Stored records
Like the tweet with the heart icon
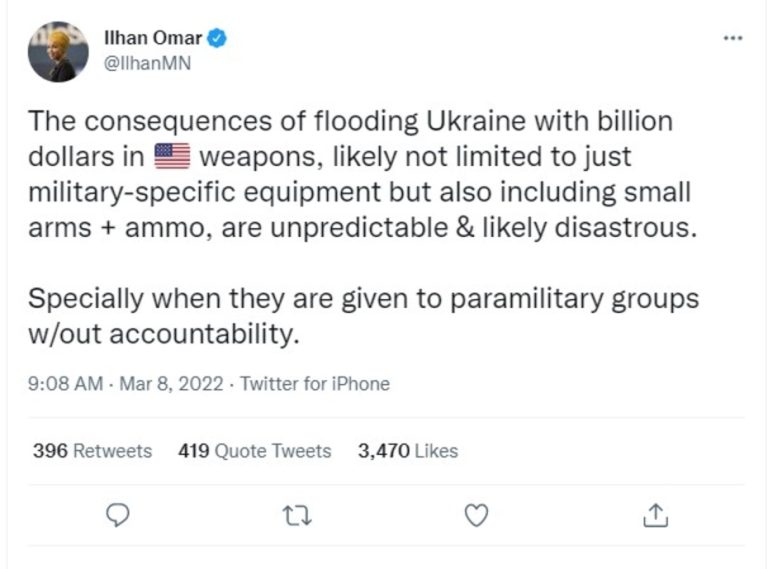This screenshot has height=569, width=768. tap(477, 514)
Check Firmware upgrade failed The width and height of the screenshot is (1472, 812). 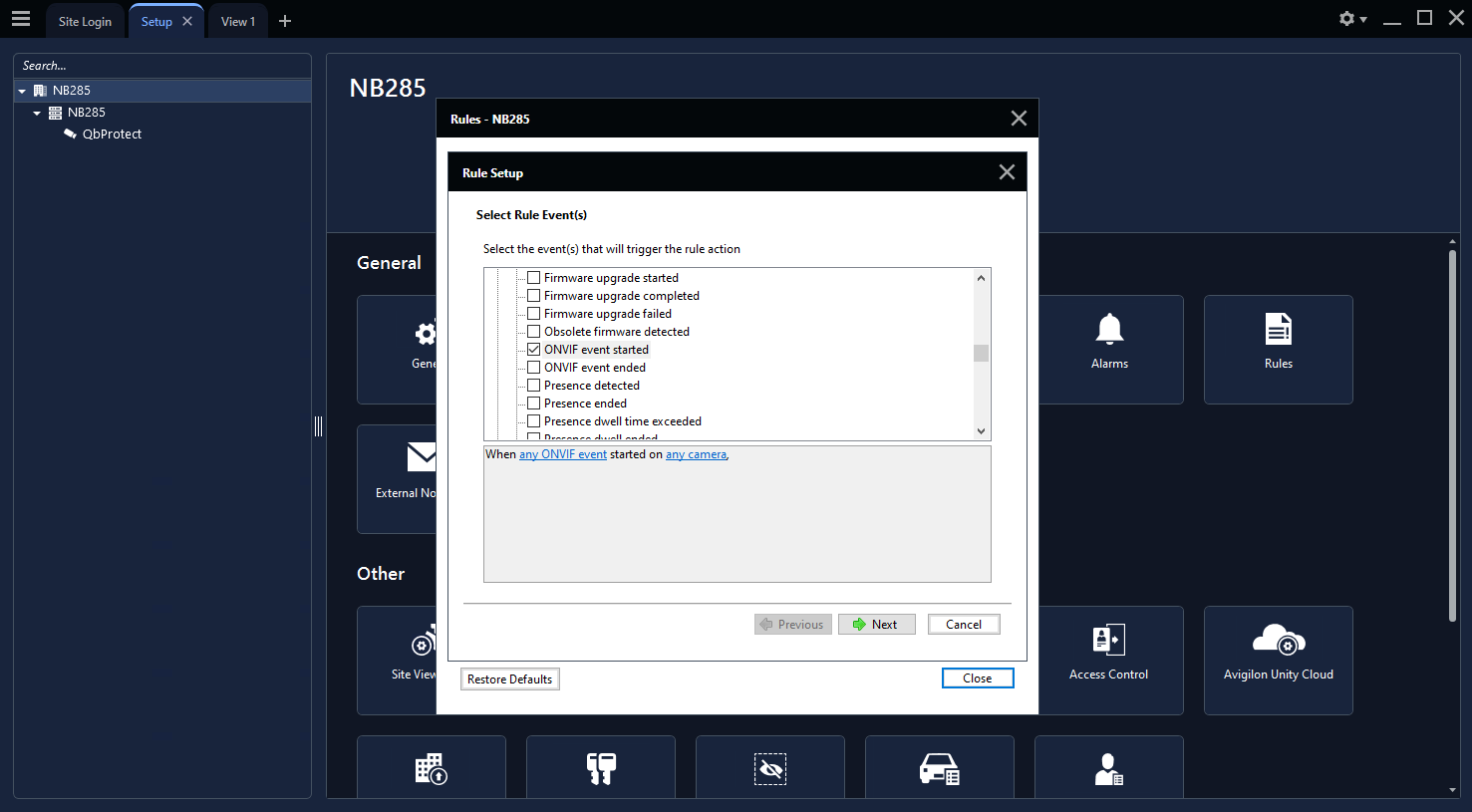[x=534, y=314]
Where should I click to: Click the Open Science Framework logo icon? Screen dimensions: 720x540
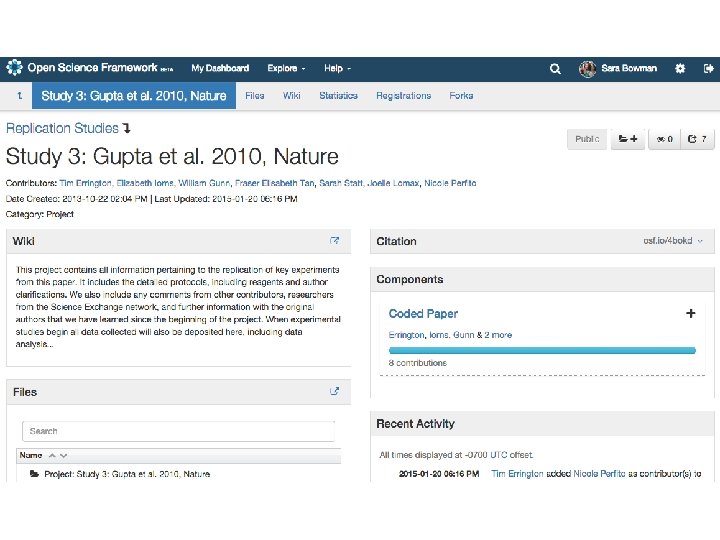(14, 68)
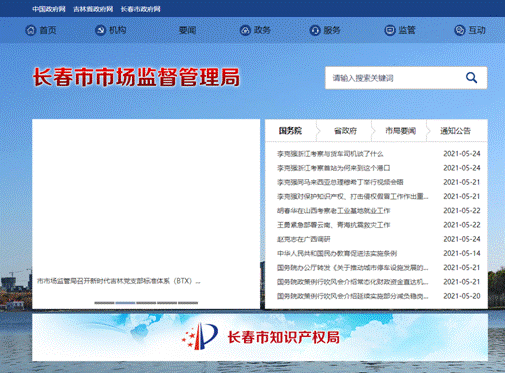Viewport: 505px width, 373px height.
Task: Click the magnifier search icon
Action: (x=471, y=78)
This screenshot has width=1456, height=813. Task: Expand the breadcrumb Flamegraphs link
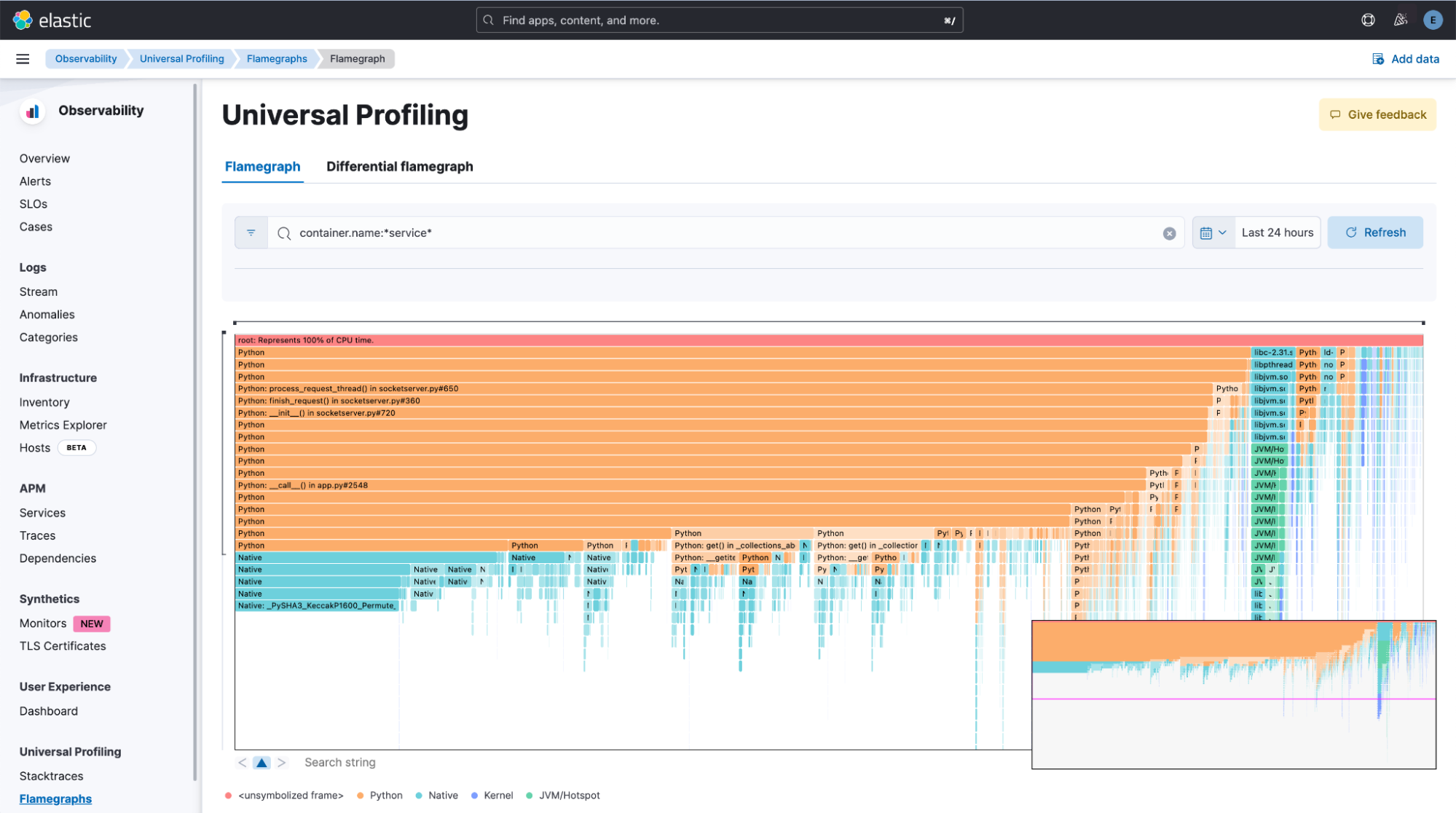(277, 59)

◆ Task requirements ◆
Where the line containing "Where should I" appears, begin copying there and continue exactly through the final line of the records; both end lines belong in the copy, pictures do not.

◆ Exercise solution ◆
Where should I click to: Click the Open Science Framework logo icon? Screen dimensions: 720x540
(14, 68)
Viewport: 505px width, 373px height.
Task: Click the magnifier search icon
Action: (x=471, y=78)
This screenshot has width=1456, height=813. Task: Expand the breadcrumb Flamegraphs link
(277, 59)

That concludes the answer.